• _Your goal_: Find, in the records below, the line that contains "How do I perform: Click" and the line that contains "The height and". Copy those two lines and everything between them exactly, but not the pictures.

• _Excerpted records_:
■ ■ ■ ■ ■ ■ ■
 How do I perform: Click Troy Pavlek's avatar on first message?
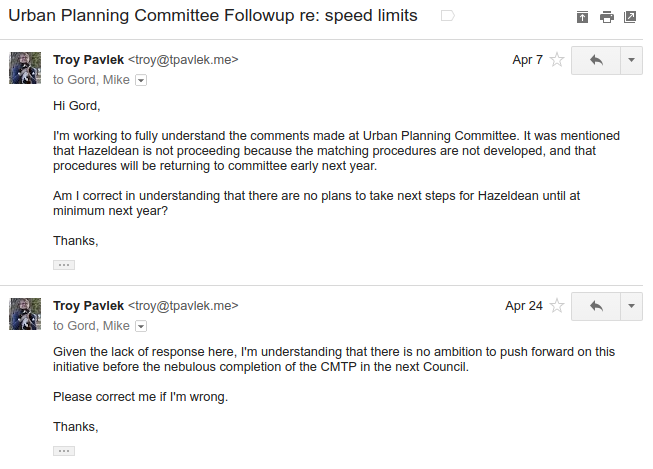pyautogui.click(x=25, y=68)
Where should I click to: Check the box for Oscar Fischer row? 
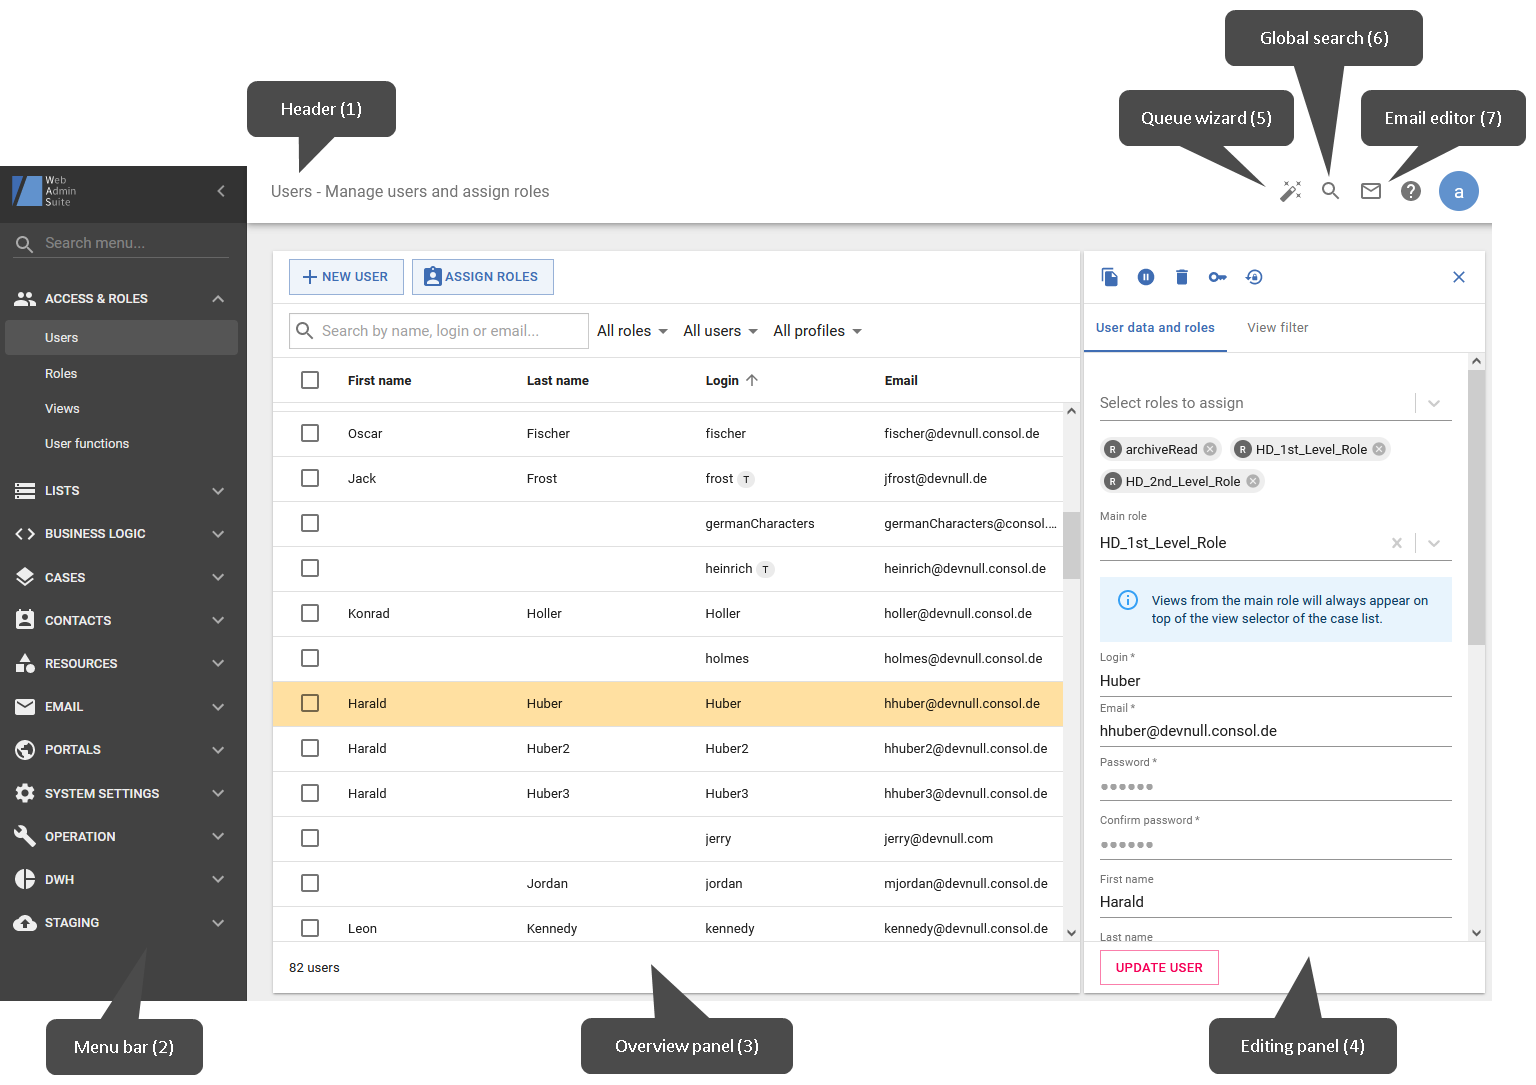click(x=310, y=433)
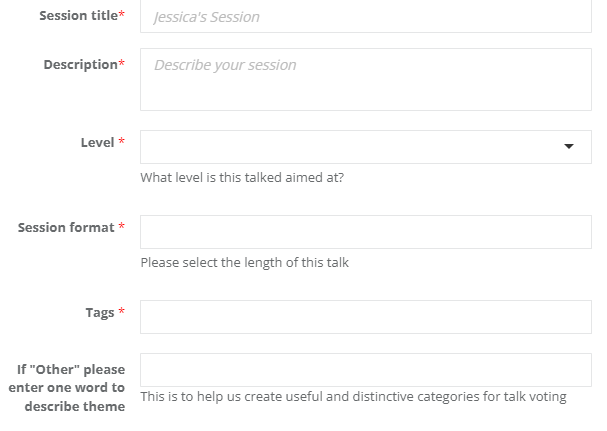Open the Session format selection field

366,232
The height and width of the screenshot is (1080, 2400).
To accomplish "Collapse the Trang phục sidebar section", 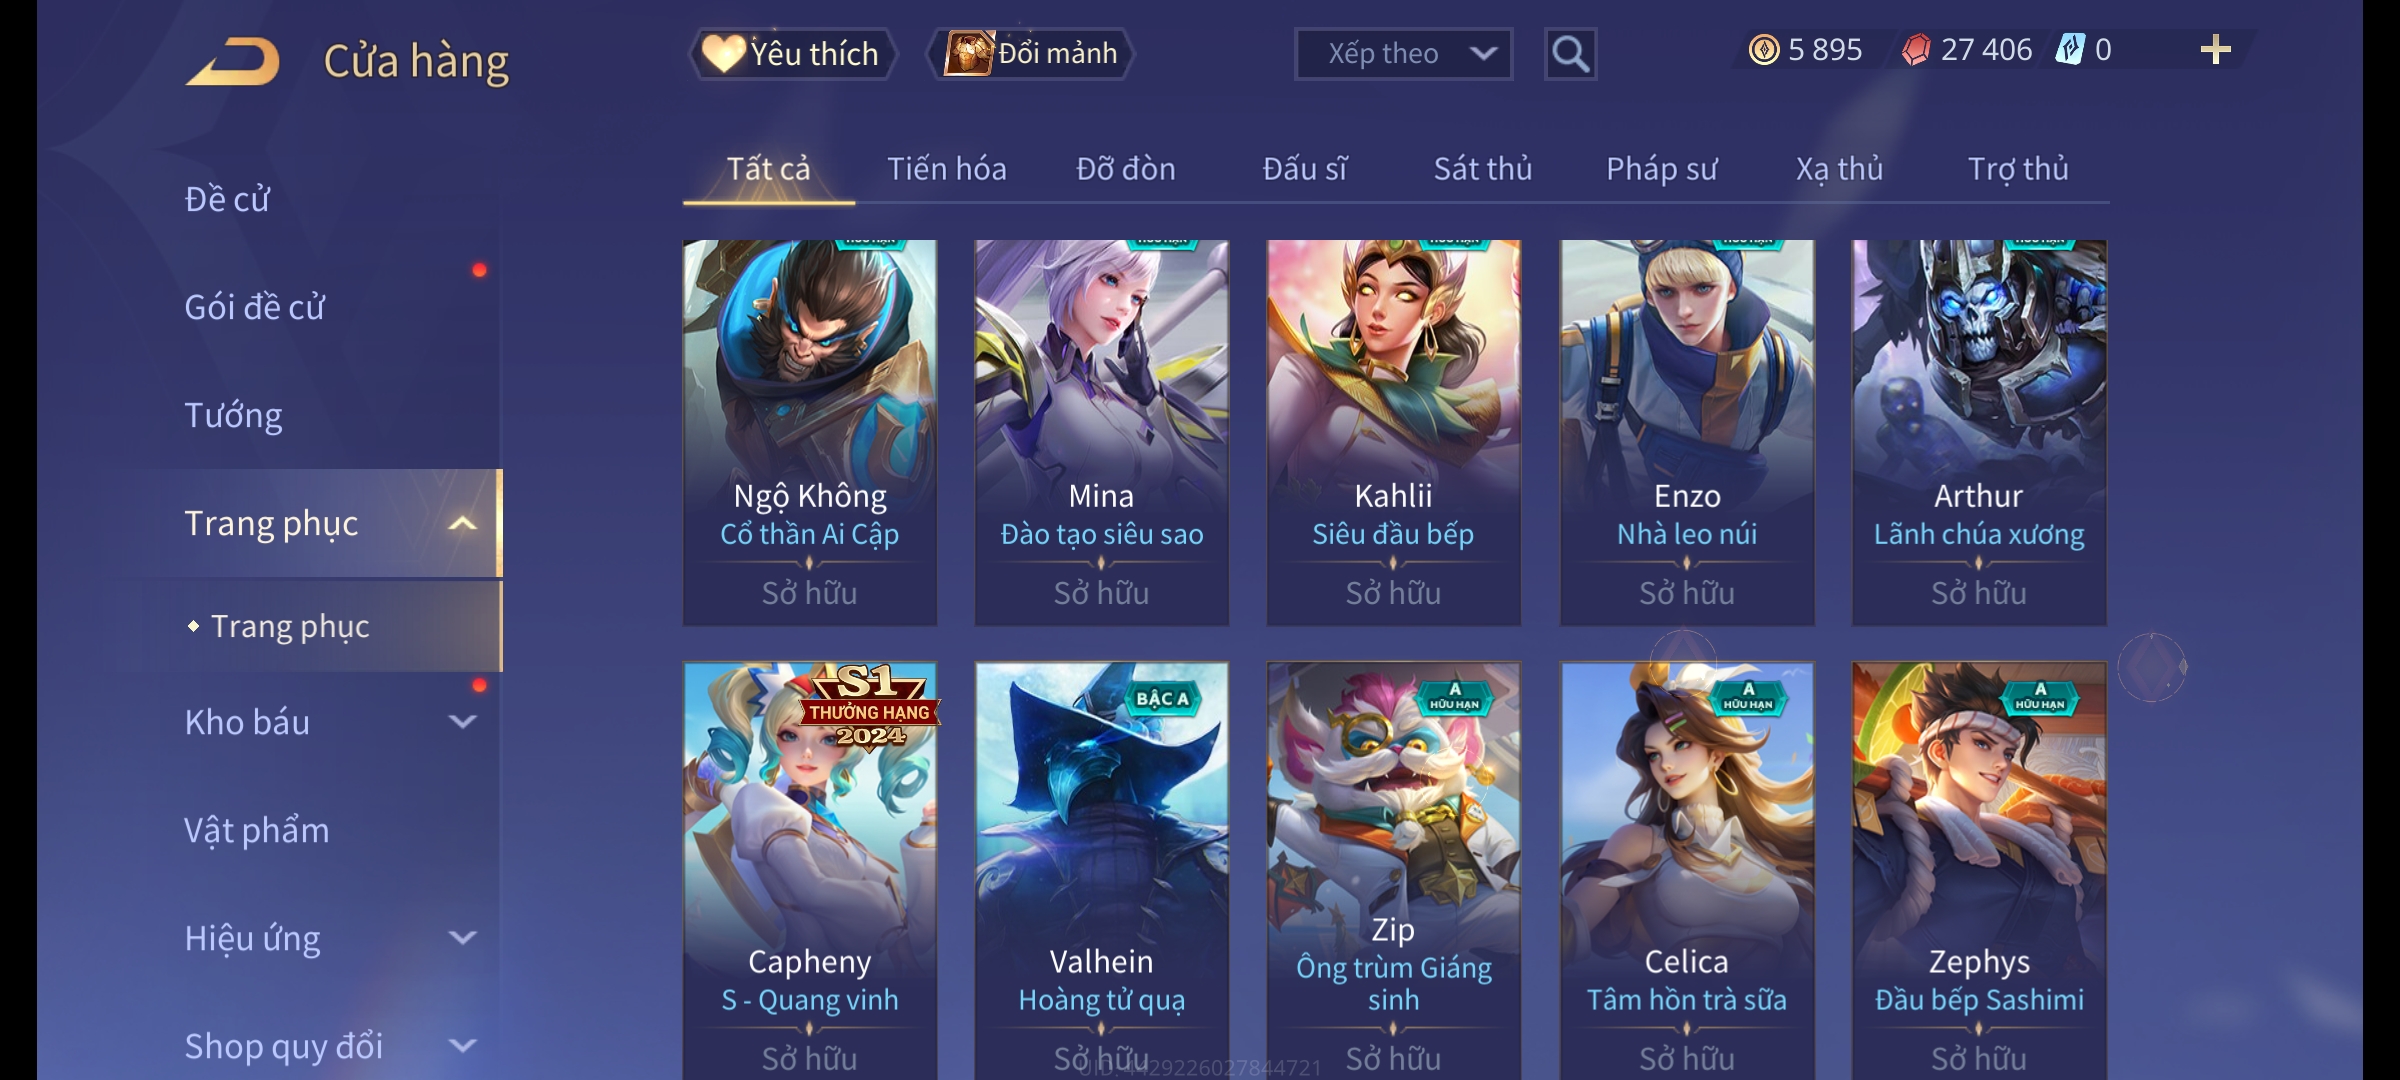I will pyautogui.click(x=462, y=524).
■ ■ ■ ■ ■ ■ ■
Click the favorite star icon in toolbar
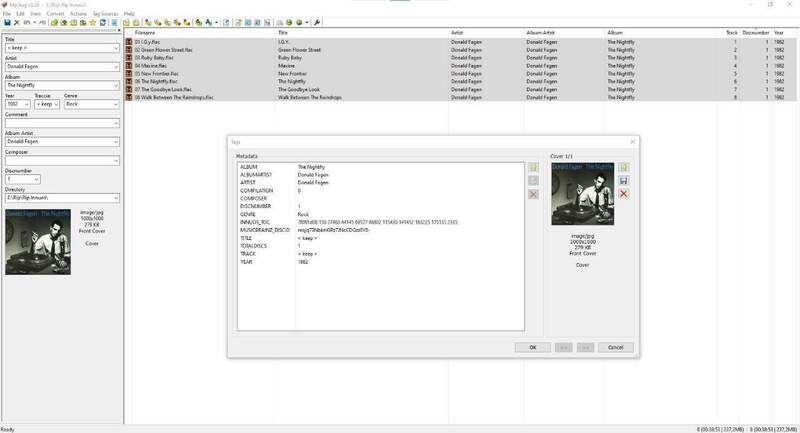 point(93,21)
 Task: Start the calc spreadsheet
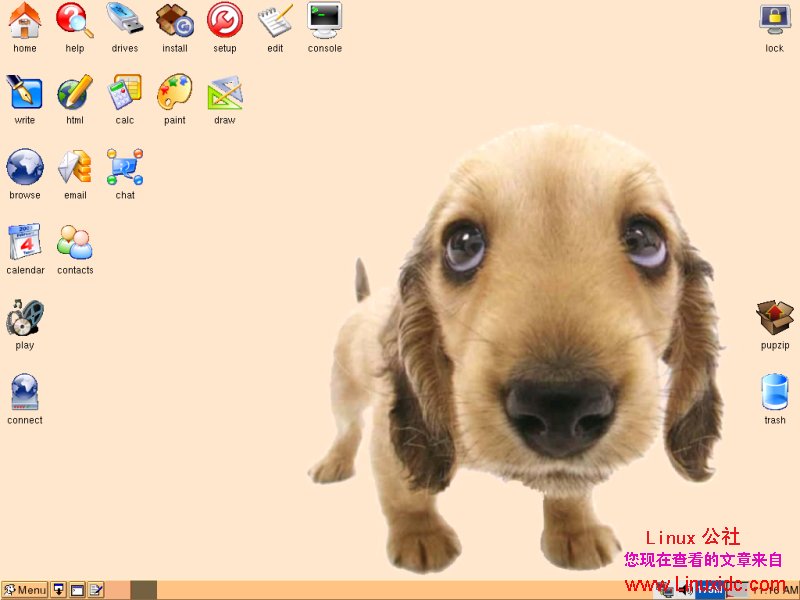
■ ■ ■ ■ ■ ■ ■
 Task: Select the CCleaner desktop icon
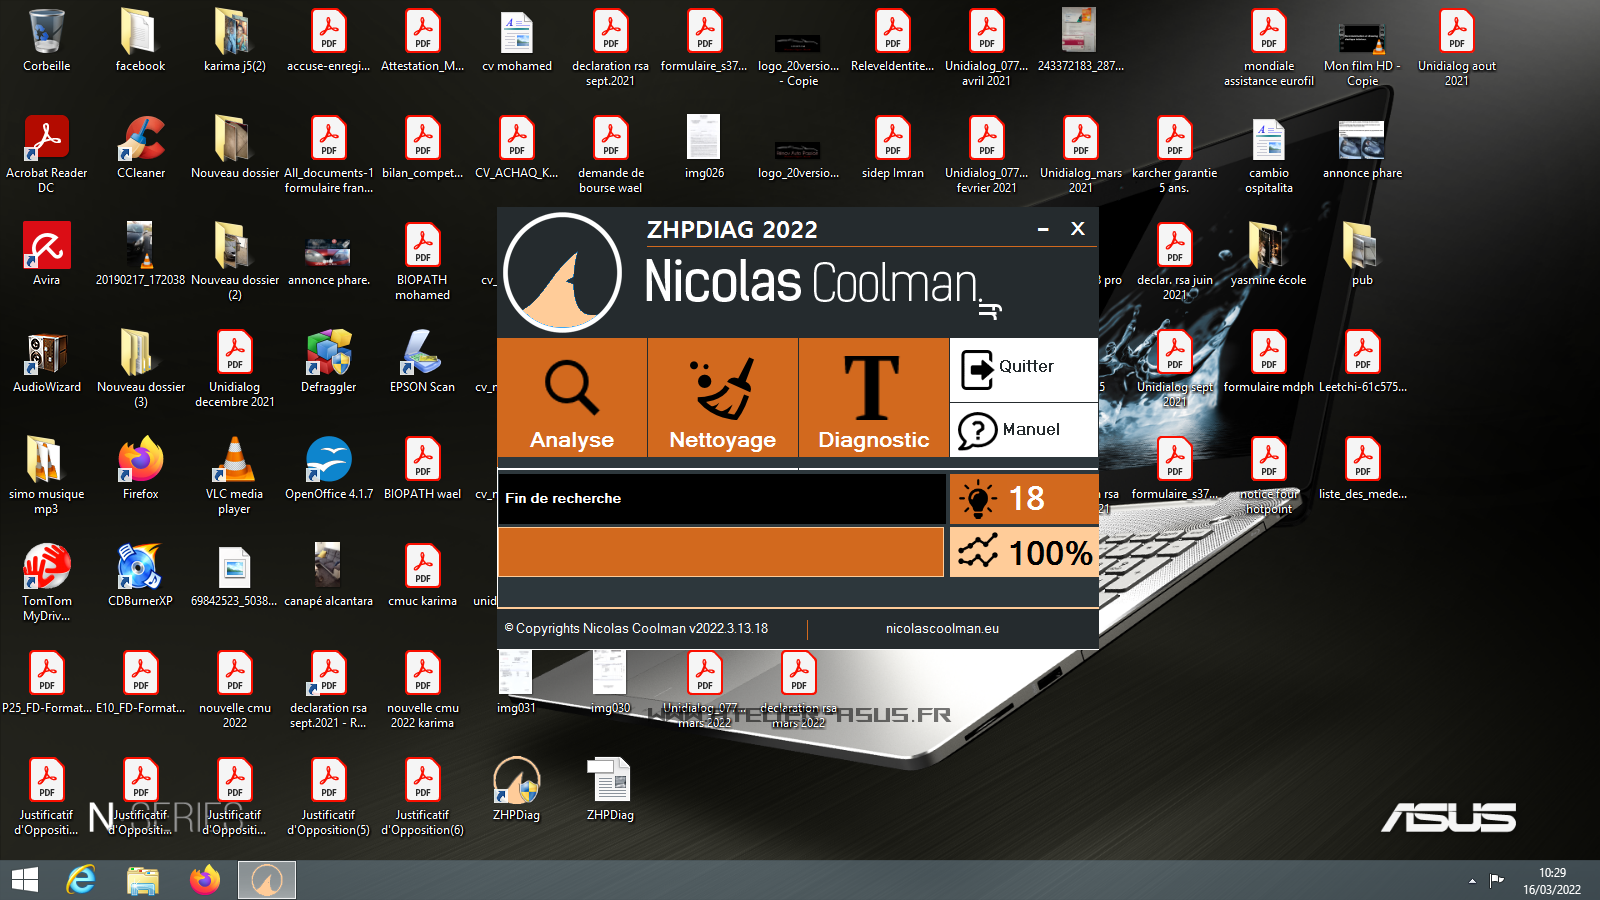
■ ■ ■ ■ ■ ■ ■
• _Answer section_:
 How do I perform: Click Troy Pavlek's avatar on first message?
pyautogui.click(x=25, y=68)
Where should I click to: Check the box for Oscar Fischer row? 
click(x=310, y=433)
Open the Session format selection field

366,232
The height and width of the screenshot is (1080, 2400).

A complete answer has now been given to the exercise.